原题
Given a binary tree, collect a tree's nodes as if you were doing this:
Collect and remove all leaves, repeat until the tree is empty.
Example:
Given binary tree
1
/
2 3
/
4 5
Returns [4, 5, 3], [2], [1].
Explanation:
- Removing the leaves [4, 5, 3] would result in this tree:
1
/
2 - Now removing the leaf [2] would result in this tree:
1 - Now removing the leaf [1] would result in the empty tree:
[]
Returns [4, 5, 3], [2], [1].
解析
给一颗二叉树,
返回这个二叉树的叶子节点,每一次一组,依次放在List中
思路
我的思路:每一次深度遍历收割一次叶子放在结果中(缺点:深度有多少,就要深度遍历多少次)
优化算法:深度优选搜索,叶子节点深度标记为0,其他节点的深度标记为左右叶子节点较大的深度+1;相同深度的放在一个结果节点中
我的解法
public List<List<Integer>> FindLeaves(TreeNode root) {
List<List<Integer>> result = new ArrayList<>();
while (root != null) {
List<Integer> re = new ArrayList<>();
if (DFSTree(root, re)) {
root = null;
}
result.add(re);
}
return result;
}
private boolean DFSTree(TreeNode root, List<Integer> re) {
if (root.left == null && root.right == null) {
re.add(root.val);
return true;
}
if (root.left != null) {
if (DFSTree(root.left, re)) {
root.left = null;
}
}
if (root.right != null) {
if (DFSTree(root.right, re)) {
root.right = null;
}
}
return false;
}
最优解
public List<List<Integer>> FindLeavesOptimize(TreeNode root) {
List<List<Integer>> result = new ArrayList<>();
DFSTreeOptimize(root, result);
return result;
}
private int DFSTreeOptimize(TreeNode root, List<List<Integer>> result) {
if (root.left == null && root.right == null) {
if (result.size() <= 0) {
result.add(0, new ArrayList<>());
}
result.get(0).add(root.val);
return 0;
}
int deep, leftDeep = 0, rightDeep = 0;
if (root.left != null) {
leftDeep = DFSTreeOptimize(root.left, result);
}
if (root.right != null) {
rightDeep = DFSTreeOptimize(root.right, result);
}
deep = Math.max(leftDeep, rightDeep) + 1;
if (result.size() <= deep) {
result.add(deep, new ArrayList<>());
}
result.get(deep).add(root.val);
return deep;
}

简短问题 1:
在给定文本的优化算法中,叶子节点的深度被标记为多少?

本题数据:
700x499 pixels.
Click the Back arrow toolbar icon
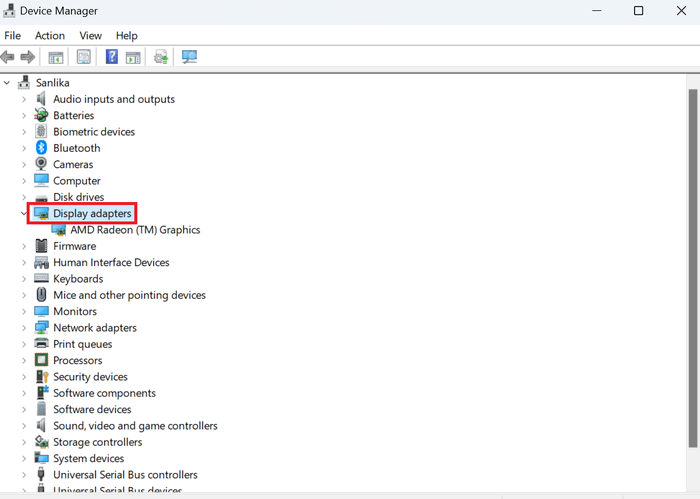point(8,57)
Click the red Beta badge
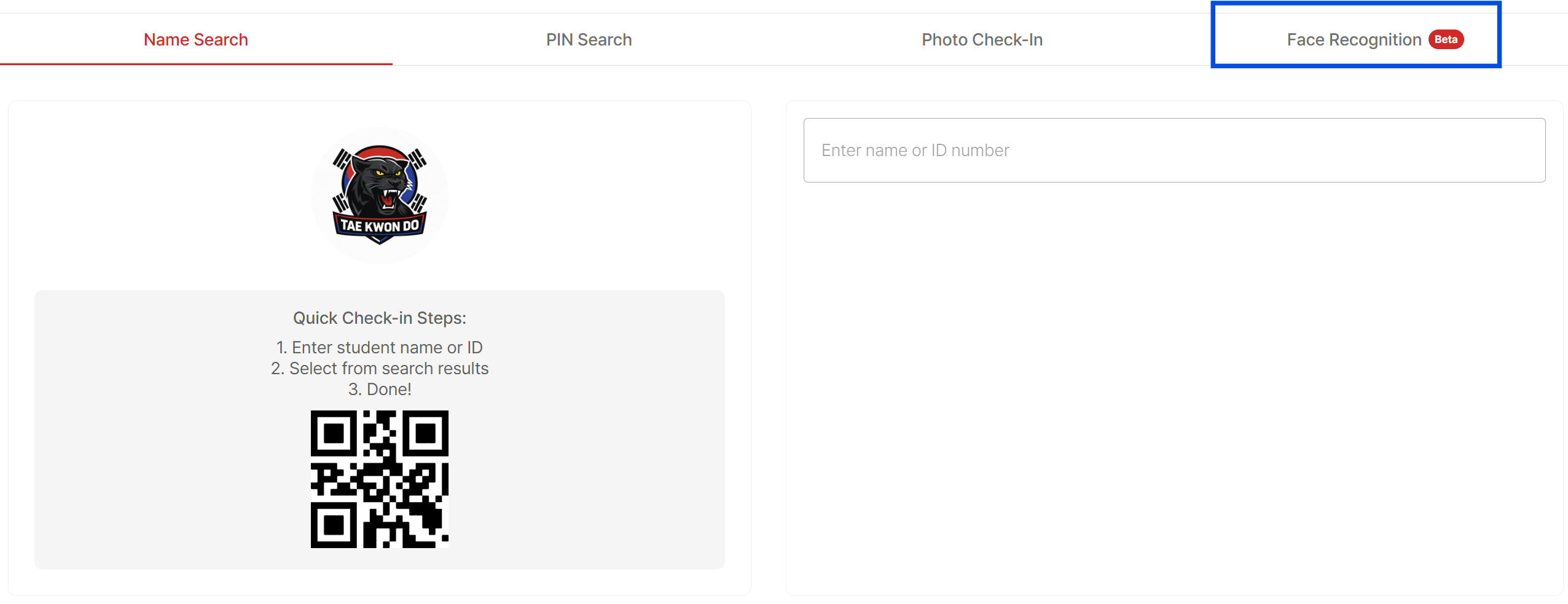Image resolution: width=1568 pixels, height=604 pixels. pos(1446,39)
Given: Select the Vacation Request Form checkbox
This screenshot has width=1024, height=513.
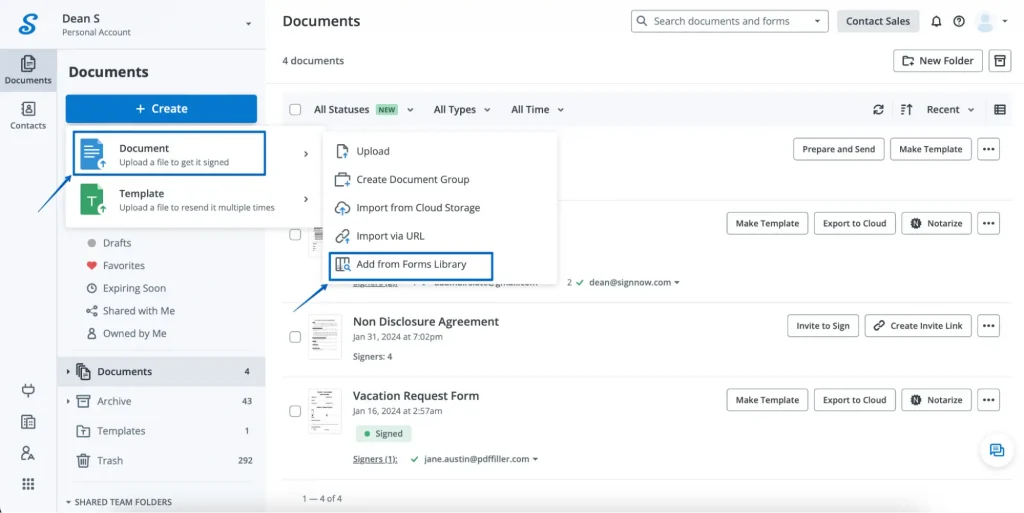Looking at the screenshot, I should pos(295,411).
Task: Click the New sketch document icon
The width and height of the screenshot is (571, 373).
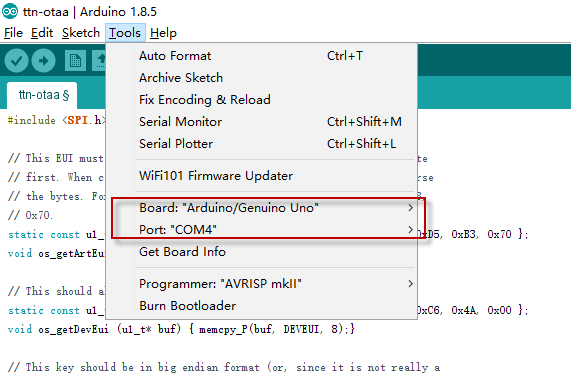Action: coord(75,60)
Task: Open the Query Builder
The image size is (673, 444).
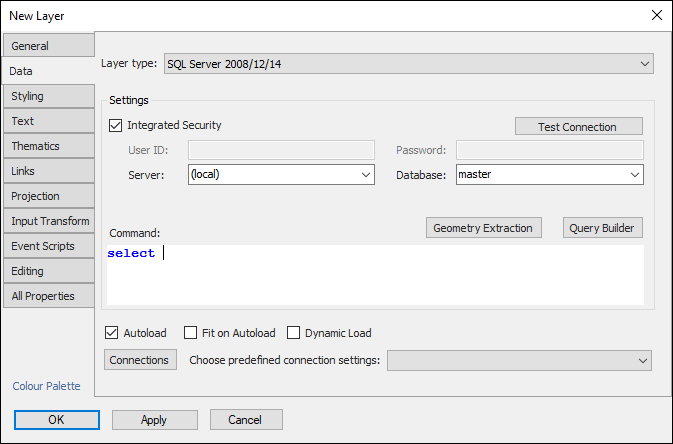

简短问题 2:
请把上方所有记录中的各行原样摘录出来,答案里不要包含图片。

预期输出 1:
0

预期输出 2:
700x499 pixels.
Click the Back arrow toolbar icon
point(8,57)
Click the red Beta badge
Image resolution: width=1568 pixels, height=604 pixels. pos(1446,39)
Given: Select the Vacation Request Form checkbox
This screenshot has width=1024, height=513.
Looking at the screenshot, I should pos(295,411).
Task: Click the New sketch document icon
The width and height of the screenshot is (571, 373).
Action: coord(75,60)
Task: Open the Query Builder
The image size is (673, 444).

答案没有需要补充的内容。